Dataset extract below:
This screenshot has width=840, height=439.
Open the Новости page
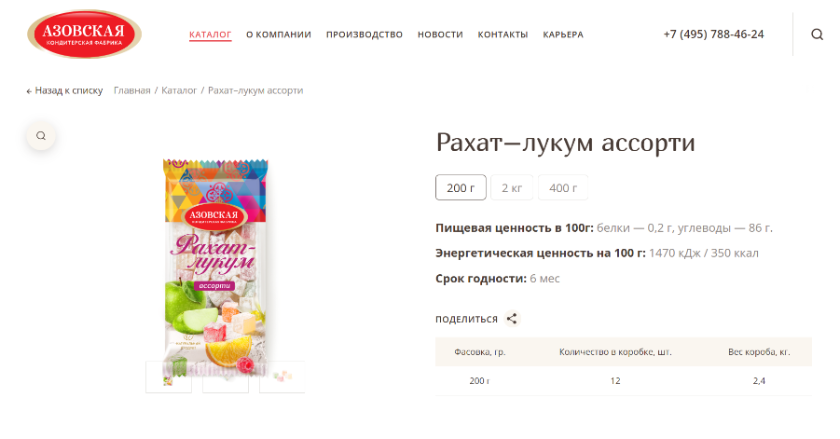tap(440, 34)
End of Dataset extract.
Dataset extract below:
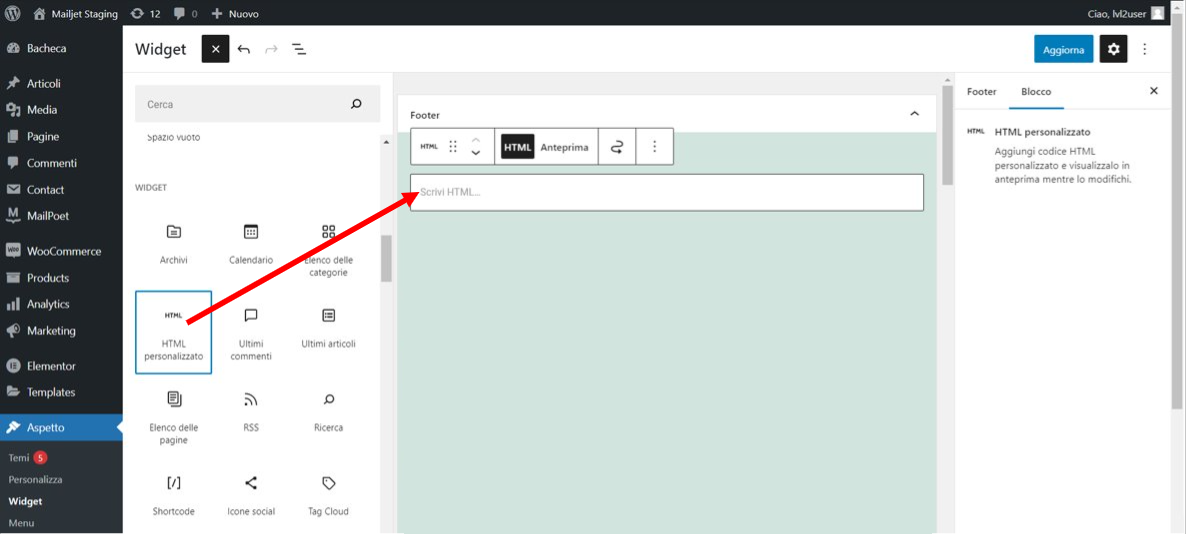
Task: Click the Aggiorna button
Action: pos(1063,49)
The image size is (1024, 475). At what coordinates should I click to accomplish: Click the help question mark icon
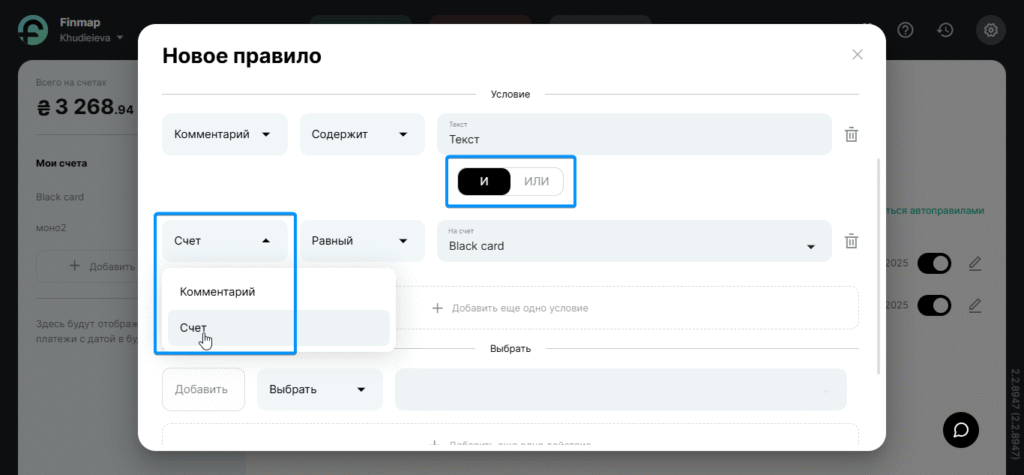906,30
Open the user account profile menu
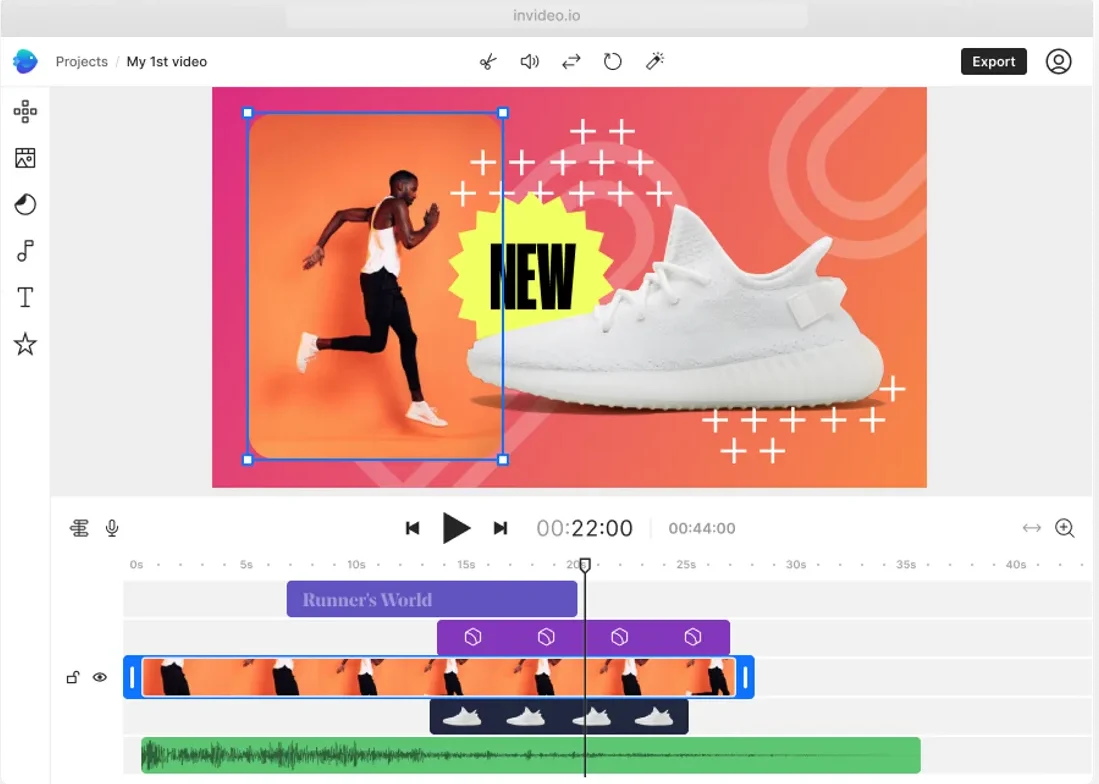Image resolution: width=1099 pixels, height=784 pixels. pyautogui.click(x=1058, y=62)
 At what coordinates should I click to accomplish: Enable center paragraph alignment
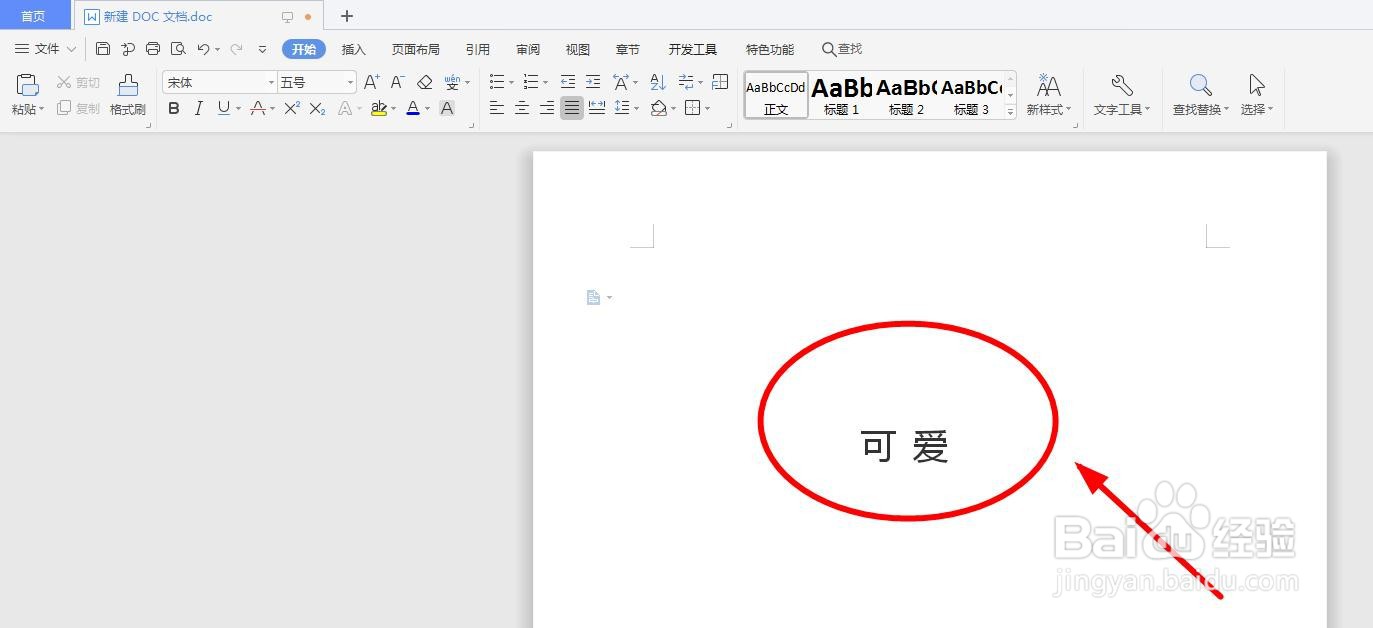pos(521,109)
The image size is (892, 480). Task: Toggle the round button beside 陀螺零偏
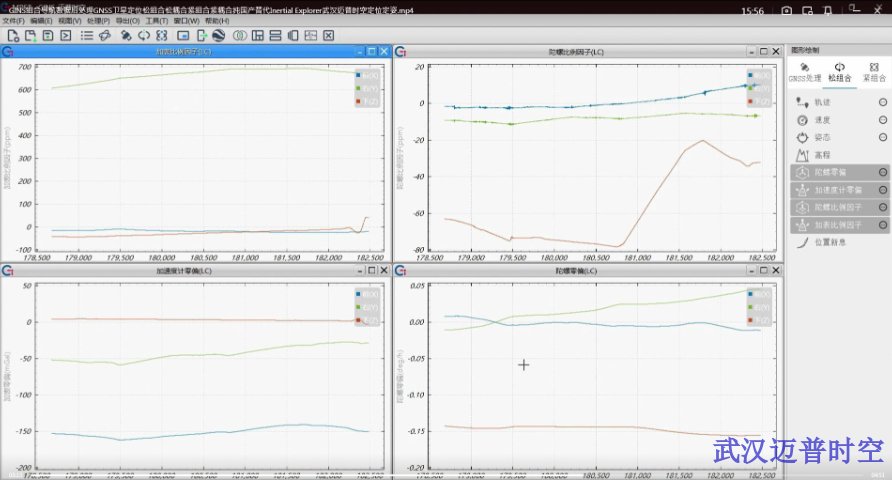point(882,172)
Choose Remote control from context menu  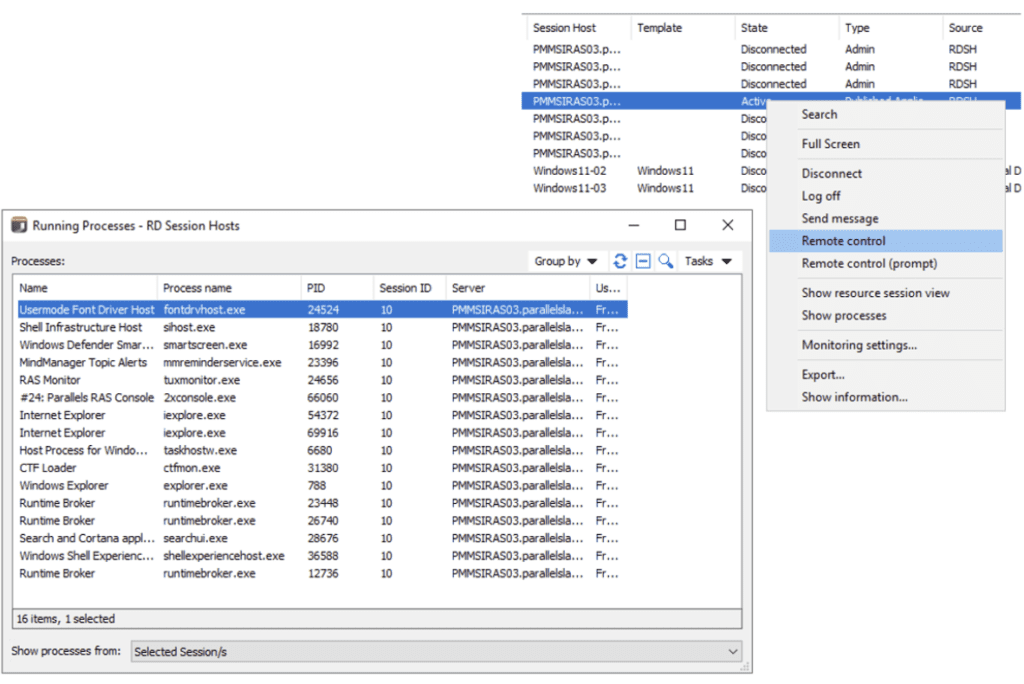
End of Dataset extract.
Task requirements: In the listing above, find the line containing "Open the user account profile menu". Output it and every line after it up to and including the line containing "Choose Remote control from context menu", exactly, but skip the pictures.

Exercise solution:
Open the user account profile menu
Image resolution: width=1099 pixels, height=784 pixels. pyautogui.click(x=1058, y=62)
 At what coordinates should I click to accomplish: Enable center paragraph alignment
pos(521,109)
The image size is (892, 480). Task: Toggle the round button beside 陀螺零偏
point(882,172)
Choose Remote control from context menu  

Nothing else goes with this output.